• Excerpt to read:
>> Start
On Friday, August 5, 2011, Feldman staged the first sanctioned bare knuckle match in the U.S. since 1889, with Gunn defeating Richard Stewart on Yavapai Nation land in Arizona. Gunn's first title defense took the title back underground; he faced Jay Z's bodyguard Ernest "Mine’s a Nine" Jackson on December 1, 2011, as seen in the video at bottom.

The description that follows is courtesy of northjersey.com.

When the world heavyweight bare-knuckle boxing championship bout takes place, it does so with none of the fanfare typical of regular boxing matches.

The event is invitation only, and the final location is disclosed just hours before the fight takes place.

In the end, it's in the ghetto of one of America's meanest cities that the collection of involved characters will be gathered to witness the spectacle... and what a collection it is.

The audience is made up of all males, nearly all of whom belong to or are descended from a nomadic tribe of Irish gypsies known in America as "Irish Travelers."
>> End
• Job a:
Reproduce the collection entries word for word, beginning with the line that contains "The width and height of the screenshot is (2576, 700). What" and continuing through the last of the rows.

Collection entries
>> Start
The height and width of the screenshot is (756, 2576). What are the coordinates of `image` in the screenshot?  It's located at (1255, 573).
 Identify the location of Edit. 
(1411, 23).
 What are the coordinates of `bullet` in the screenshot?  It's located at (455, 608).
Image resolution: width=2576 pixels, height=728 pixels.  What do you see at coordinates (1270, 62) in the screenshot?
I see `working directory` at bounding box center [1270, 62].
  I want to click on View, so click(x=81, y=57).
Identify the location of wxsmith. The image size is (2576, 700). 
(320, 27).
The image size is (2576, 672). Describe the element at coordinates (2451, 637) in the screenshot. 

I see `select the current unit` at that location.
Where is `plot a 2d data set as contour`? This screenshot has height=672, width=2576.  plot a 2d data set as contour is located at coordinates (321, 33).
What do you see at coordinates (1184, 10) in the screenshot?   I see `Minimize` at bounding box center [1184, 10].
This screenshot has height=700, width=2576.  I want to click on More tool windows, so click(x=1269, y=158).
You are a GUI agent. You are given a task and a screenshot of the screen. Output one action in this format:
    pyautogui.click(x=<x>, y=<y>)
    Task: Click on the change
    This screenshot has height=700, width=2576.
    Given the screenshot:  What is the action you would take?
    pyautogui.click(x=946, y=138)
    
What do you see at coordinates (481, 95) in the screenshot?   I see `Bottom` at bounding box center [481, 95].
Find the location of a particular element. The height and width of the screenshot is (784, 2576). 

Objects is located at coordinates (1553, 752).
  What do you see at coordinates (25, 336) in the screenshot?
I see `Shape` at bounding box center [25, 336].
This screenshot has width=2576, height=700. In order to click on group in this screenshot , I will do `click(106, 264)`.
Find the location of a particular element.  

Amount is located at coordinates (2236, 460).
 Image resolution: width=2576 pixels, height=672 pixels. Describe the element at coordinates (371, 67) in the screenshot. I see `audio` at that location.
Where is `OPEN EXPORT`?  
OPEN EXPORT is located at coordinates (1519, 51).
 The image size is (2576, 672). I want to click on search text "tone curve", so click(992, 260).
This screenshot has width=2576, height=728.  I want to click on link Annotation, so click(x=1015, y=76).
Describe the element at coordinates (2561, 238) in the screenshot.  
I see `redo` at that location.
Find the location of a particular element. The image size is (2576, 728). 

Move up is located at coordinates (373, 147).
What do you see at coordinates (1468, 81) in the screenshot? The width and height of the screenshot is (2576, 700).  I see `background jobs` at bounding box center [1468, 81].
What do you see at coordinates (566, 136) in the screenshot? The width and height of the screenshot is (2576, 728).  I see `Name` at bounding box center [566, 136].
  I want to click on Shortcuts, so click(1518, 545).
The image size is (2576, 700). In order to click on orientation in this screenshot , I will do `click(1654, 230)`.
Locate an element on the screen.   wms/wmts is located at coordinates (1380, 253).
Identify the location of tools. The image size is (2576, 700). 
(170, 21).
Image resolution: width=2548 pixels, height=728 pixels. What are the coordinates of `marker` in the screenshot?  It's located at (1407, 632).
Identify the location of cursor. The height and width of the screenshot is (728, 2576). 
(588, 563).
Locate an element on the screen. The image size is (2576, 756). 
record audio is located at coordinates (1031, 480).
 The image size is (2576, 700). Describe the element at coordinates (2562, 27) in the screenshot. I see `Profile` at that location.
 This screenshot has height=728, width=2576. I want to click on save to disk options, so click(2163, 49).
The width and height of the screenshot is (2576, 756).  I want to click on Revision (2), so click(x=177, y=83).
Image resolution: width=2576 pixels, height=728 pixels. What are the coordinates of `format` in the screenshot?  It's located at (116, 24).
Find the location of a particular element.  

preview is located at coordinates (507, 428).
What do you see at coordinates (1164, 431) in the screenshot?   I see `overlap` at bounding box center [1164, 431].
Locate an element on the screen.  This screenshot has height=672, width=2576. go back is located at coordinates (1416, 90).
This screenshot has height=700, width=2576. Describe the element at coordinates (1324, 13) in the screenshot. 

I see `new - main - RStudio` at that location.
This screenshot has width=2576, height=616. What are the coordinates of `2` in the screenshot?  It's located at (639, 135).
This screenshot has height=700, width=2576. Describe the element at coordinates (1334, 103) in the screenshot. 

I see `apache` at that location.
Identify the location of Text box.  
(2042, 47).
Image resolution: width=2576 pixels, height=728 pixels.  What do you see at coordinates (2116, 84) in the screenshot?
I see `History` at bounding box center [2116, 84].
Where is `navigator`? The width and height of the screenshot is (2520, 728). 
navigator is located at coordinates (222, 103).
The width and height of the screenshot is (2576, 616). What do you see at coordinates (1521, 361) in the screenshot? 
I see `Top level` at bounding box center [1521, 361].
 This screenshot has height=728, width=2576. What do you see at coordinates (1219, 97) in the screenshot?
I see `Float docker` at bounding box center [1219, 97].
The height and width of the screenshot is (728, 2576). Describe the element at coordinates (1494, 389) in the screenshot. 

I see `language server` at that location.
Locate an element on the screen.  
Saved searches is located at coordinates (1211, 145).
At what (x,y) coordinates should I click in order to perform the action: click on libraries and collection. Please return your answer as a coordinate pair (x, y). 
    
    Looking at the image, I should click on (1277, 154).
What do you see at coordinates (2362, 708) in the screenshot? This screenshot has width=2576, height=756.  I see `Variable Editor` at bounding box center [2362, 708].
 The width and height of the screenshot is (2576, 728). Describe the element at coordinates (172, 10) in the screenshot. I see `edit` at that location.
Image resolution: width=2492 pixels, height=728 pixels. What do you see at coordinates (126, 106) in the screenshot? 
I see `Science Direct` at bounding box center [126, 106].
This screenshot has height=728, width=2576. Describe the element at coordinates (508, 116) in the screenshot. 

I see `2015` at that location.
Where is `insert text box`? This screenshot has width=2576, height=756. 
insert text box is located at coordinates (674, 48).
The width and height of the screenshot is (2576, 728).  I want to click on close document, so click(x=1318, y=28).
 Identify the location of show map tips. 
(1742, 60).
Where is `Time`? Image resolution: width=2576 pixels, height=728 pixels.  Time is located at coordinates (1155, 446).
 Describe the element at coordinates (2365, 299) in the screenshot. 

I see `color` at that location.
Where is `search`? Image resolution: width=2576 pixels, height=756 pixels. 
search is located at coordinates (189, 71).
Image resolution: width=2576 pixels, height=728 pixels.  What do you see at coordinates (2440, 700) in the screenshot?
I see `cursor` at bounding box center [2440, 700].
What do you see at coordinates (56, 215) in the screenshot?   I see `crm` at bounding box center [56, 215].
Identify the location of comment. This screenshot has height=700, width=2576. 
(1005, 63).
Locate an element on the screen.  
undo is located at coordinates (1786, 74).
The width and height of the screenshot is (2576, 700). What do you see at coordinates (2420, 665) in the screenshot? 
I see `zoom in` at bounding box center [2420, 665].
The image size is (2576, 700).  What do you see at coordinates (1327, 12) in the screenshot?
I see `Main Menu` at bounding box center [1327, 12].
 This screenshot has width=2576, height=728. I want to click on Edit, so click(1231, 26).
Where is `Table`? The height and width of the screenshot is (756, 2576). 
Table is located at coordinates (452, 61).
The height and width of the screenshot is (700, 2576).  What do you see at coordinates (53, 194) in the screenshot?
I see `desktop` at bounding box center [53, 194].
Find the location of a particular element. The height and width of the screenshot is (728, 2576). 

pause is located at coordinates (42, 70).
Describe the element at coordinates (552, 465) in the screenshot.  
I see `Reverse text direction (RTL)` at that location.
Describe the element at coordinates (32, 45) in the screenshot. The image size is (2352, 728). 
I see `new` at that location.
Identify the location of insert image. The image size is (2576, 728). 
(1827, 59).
>> End
• Job b:
Rewrite the passage of the bare-knuckle boxing text that opens with the words "When the world" and closes with "collection it is.", replacing "location" with "venue".

• Task solution a:
The width and height of the screenshot is (2576, 700). What do you see at coordinates (2420, 665) in the screenshot? 
I see `zoom in` at bounding box center [2420, 665].
The image size is (2576, 700).  What do you see at coordinates (1327, 12) in the screenshot?
I see `Main Menu` at bounding box center [1327, 12].
 This screenshot has width=2576, height=728. I want to click on Edit, so click(1231, 26).
Where is `Table`? The height and width of the screenshot is (756, 2576). 
Table is located at coordinates (452, 61).
The height and width of the screenshot is (700, 2576).  What do you see at coordinates (53, 194) in the screenshot?
I see `desktop` at bounding box center [53, 194].
Find the location of a particular element. The height and width of the screenshot is (728, 2576). 

pause is located at coordinates (42, 70).
Describe the element at coordinates (552, 465) in the screenshot.  
I see `Reverse text direction (RTL)` at that location.
Describe the element at coordinates (32, 45) in the screenshot. The image size is (2352, 728). 
I see `new` at that location.
Identify the location of insert image. The image size is (2576, 728). 
(1827, 59).

• Task solution b:
When the world heavyweight bare-knuckle boxing championship bout takes place, it does so with none of the fanfare typical of regular boxing matches.

The event is invitation only, and the final venue is disclosed just hours before the fight takes place.

In the end, it's in the ghetto of one of America's meanest cities that the collection of involved characters will be gathered to witness the spectacle... and what a collection it is.